__Görev hakkında__. Bir ressamın kendi hayatını ve sanat yolculuğunu anlattığı metni, son cümlesinden sonra sürdürün.

__Kaynak metin__.
************
1974 Ankara doğumluyum. Çocukluğumun bir kısmı Sinop, Boyabat'ta geçti. 12 yaşımdan bu yana Ankara'da yaşıyorum. 1999'da Hacettepe Üniversitesi Resim Bölümü, Prof. Veysel Günay atölyesinden lisans ve 2002'de de Ankara Üniversitesi Kültür Ve Sanat Eğitimi Programcılığı Tezli Yüksek Lisans Programını tamamladım.

Küçük yaşlardan bu yana ilgi duyduğum resim sanatı, hep yaşamımın merkezinde oldu. Sadece resim yapmakla da kalmadım. Çocuk yaşlarda sergilere, müzelere gidip sanat kitapları okuyordum. Yarışmalara katılıyordum. Ödüller de aldım. Henüz ilkokuldayken,  bir sanat ansiklopedisini A'dan Z'ye okuduğumu hatırlıyorum. O yıllardan bu yıllara elimden fırça eksik olmadı. Ancak profesyonel olmak, bir galeride sergi açmak fikri bende ancak 2017'de oluştu. İlk sergim Ankara'da Galeri Akdeniz'de izleyicilerle buluştu. Sonra Canvas Art Gallery'de, pandemi sürecine rağmen çok başarılı geçen bir sergi daha hazırladım. Ardından İstanbul Balaban Galeri'deki sergim oldu. Ve şimdi her yıl sergi açan, projelere katılan profesyonel bir ressamım.
************
__Gösterilen liste__.

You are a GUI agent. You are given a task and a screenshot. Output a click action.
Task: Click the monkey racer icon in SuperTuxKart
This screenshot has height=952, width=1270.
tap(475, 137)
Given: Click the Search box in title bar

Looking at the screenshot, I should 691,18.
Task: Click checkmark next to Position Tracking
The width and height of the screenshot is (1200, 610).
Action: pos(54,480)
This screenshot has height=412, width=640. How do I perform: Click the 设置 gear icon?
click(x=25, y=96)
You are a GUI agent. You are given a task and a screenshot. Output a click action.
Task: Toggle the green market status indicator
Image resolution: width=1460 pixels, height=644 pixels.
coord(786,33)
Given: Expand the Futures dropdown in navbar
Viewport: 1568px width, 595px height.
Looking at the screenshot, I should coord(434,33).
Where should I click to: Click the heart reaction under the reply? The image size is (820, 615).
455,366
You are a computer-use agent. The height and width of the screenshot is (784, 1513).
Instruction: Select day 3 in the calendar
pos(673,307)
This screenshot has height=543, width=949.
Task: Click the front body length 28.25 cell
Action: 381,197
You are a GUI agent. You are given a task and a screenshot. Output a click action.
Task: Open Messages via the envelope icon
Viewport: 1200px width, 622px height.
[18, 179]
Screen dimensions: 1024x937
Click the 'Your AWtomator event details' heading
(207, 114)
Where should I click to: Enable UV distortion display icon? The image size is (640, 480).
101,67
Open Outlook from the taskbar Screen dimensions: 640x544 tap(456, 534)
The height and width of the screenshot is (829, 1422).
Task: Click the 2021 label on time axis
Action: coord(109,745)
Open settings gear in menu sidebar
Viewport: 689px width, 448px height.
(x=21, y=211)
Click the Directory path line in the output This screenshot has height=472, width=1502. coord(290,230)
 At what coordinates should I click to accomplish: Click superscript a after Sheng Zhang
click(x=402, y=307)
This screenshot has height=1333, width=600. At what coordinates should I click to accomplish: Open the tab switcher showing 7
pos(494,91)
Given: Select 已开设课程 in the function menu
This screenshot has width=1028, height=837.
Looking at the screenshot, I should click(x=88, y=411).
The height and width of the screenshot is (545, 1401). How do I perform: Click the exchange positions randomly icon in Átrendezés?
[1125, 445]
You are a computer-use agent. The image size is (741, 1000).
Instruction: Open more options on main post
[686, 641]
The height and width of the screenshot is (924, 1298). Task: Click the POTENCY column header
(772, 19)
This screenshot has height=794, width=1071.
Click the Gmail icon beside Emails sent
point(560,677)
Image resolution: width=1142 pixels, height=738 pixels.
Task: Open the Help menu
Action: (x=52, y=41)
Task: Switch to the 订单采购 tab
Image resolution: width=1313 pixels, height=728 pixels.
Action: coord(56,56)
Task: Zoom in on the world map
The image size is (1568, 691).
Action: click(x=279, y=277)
************
__Yanıt alanı__.
• Resim sanatına sizi hangi anganjmanlar çekmiştir? Siz mi resmin peşinden giderek buluştunuz yoksa resim mi gelip sizi buldu?

Mağara resimlerini bilirsiniz. Görünce izleyeni binlerce yıl geriye götürür. O resimleri çizen atalarımızla ruhsal olarak temas ederiz. İşte ben de böyle bir deneyim yaşadım. Çocukken dedemi ziyaret ediyordum. Babamın çocukken yaptığı resimleri gördüm. Çok tuhaf ve etkileyici bir deneyimdi. Sanatın kalıcı aktarım olanağını o an fark ettim. Pek çok sebep var tabi. Ama resme karşı ilgimin sebeplerinden biri de budur.

“İNSANLIK HALLERİNİ VE KALABALIKLARINI TASVİR ETTİM”

• “Kent İzlenimleri” resim sergisinden bize bahsedebilir misiniz?

Bugüne kadar bir kaç sanatsal dönemim oldu. İfade arayışları içindeydim. Ve aniden, tüm bu süreçlerin karmasından oluşan, ama bir taraftan da diğerlerinden çok farklı bir üslup geliştirdim. İşte “Kent İzlenimleri” isimli sergim bu yeni eserlerimden oluşuyor. Çizgiyi, çizginin dinamiğini, hacmini esas alıyorum. Parlak renk alanlarını tıpkı vitraymış gibi sınırlandırıyorum. Ancak bu tek bir çizgiyle olmuyor. Kararlı ve birbirini destekleyen ardıl çizgilerle bir ritim oluşturuyorum. Konu olarak da, kent ve kalabalıkları yansıttığım bir seri eser oluştu. Sergi ismini bu seriden alıyor. Kentin bilindik köşelerinde, sahnelerinde insanlık hallerini ve kalabalıklarını tasvir ettiğim tablolar bunlar.

“SANAT DÜŞSEL BİR ALAN”

• Sergiye dair izleyicinin yaklaşımı ve tepkileri neler?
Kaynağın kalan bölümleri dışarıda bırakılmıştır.